→ **Fragmento del texto**
·····

El Congreso de Panamá

El 22 de junio es la efeméride del Congreso Anfictiónico (nombre referente a la alianza de las ciudades griegas, tomado por el Libertador como metáfora de la unión hispanoamericana), celebrado en el Istmo de Panamá entre esa fecha y el 15 de julio de 1826, hace ciento ochenta años. Fue la manifestación más cercana del desiderátum supremo de Bolívar y al mismo tiempo el inicio de su caída bajo la acción de los mismos enemigos que históricamente sucedieron al dominio español.

Bolívar recogió en la convocatoria, carta circular librada en Lima el 7 de diciembre de 1824, el sueño de Miranda y los otros grandes próceres, que era su propio sueño. Se iniciaba indicando que después de las luchas libradas por la Independencia (aún no completada, pues faltaban dos días para el gran Ayacucho), “es tiempo ya de que los intereses y las relaciones que unen a las repúblicas americanas, antes colonias españolas, tengan una base fundamental que eternice, si es posible, la duración de estos gobiernos”. Y se proponía forjar el “cuerpo anfictiónico” mediante una Asamblea de Plenipotenciarios que representaría la unidad para todos los intereses comunes y decisiones públicas fundamentales.

Año y medio duró la preparación, que contemplaba, entre otros requerimientos, la escogencia del sitio, la aprobación de las respectivas autoridades invitadas y la designación de dos delegados por cada país. Tiempo suficiente para una organización cuidadosa, pero también para la maña e insidia de quienes no querían saber nada del proyecto. Fue la entente de las oligarquías emergentes, que se sentían más seguras en una parcela a su medida, y el preimperialismo en desarrollo, que estaba cazando el debilitamiento español para dar su zarpazo. Los manejos de Santander, que desvirtuaba el contenido del planteamiento bolivariano y por cuenta propia invitaba a los Estados Unidos (para Bolívar se trataba, no lo olvidemos, de las repúblicas “antes colonias españolas”), se enlazaban con los del gigante norteño, cuya diplomacia trabajaba febrilmente, y en precoz ejercicio de juego sucio, para que todo fracasara. Ellos querían mantener la división, como lo había hecho España siguiendo la receta de Roma, para reinar en lugar suyo en virtud del “destino manifiesto”. Señalaban que no había ninguna amenaza exterior verdadera, que cada país debía emplear sus recursos exclusivamente en su fomento interno, que Bolívar sólo buscaba poder y que era un loco, un usurpador, un dictador y un peligroso enemigo futuro (cualquier parecido con situaciones de hoy no es una simple coincidencia).

·····

→ **Información proporcionada**
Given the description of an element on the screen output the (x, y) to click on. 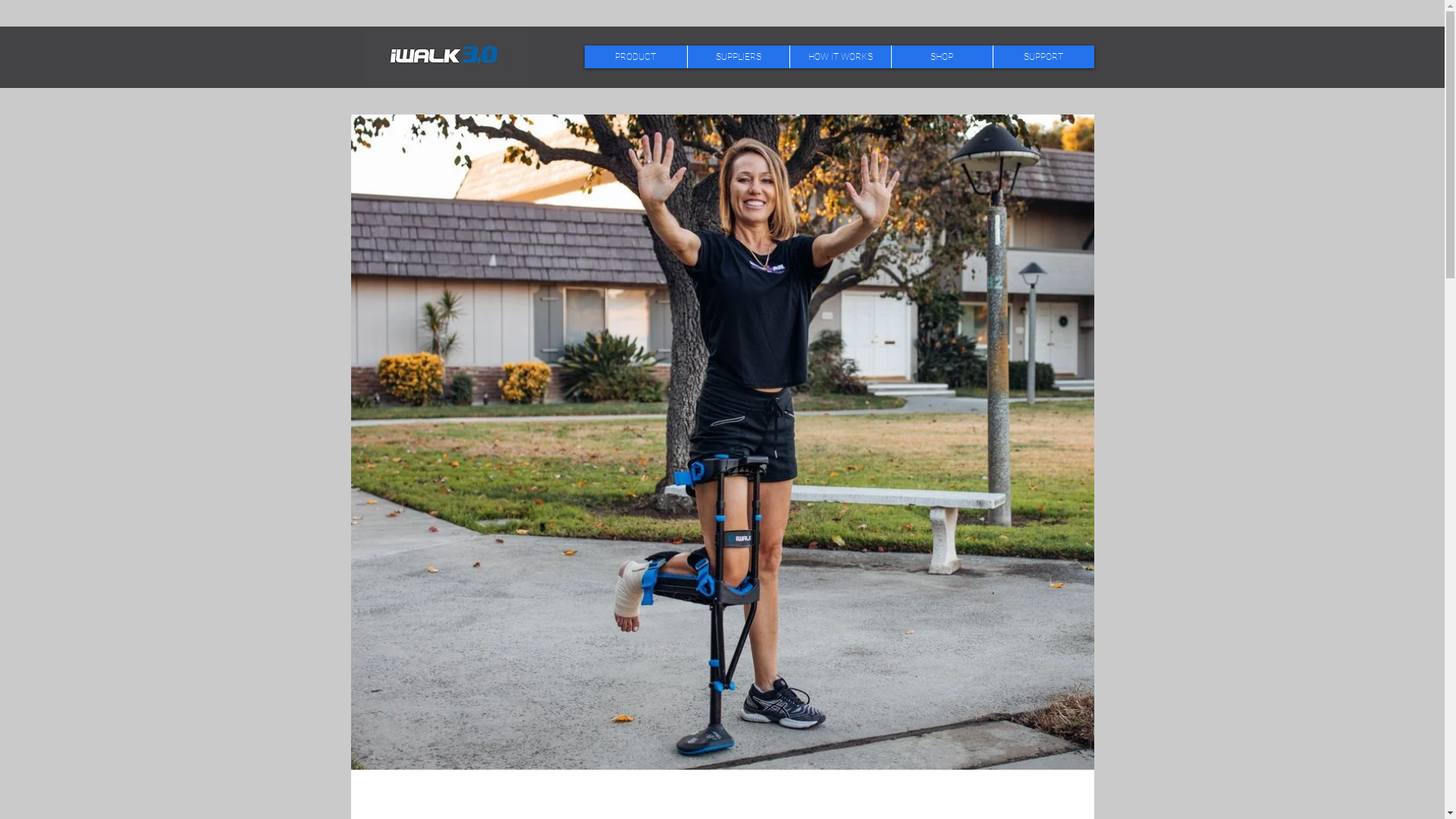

·····

→ **Descripción del problema**
Según el texto sobre el Congreso de Panamá, ¿en qué ciudad y en qué fecha se libró la carta circular de convocatoria de Bolívar? Los datos no intervienen en esta tarea.

→ **Resultado de la tarea**
En Lima, el 7 de diciembre de 1824.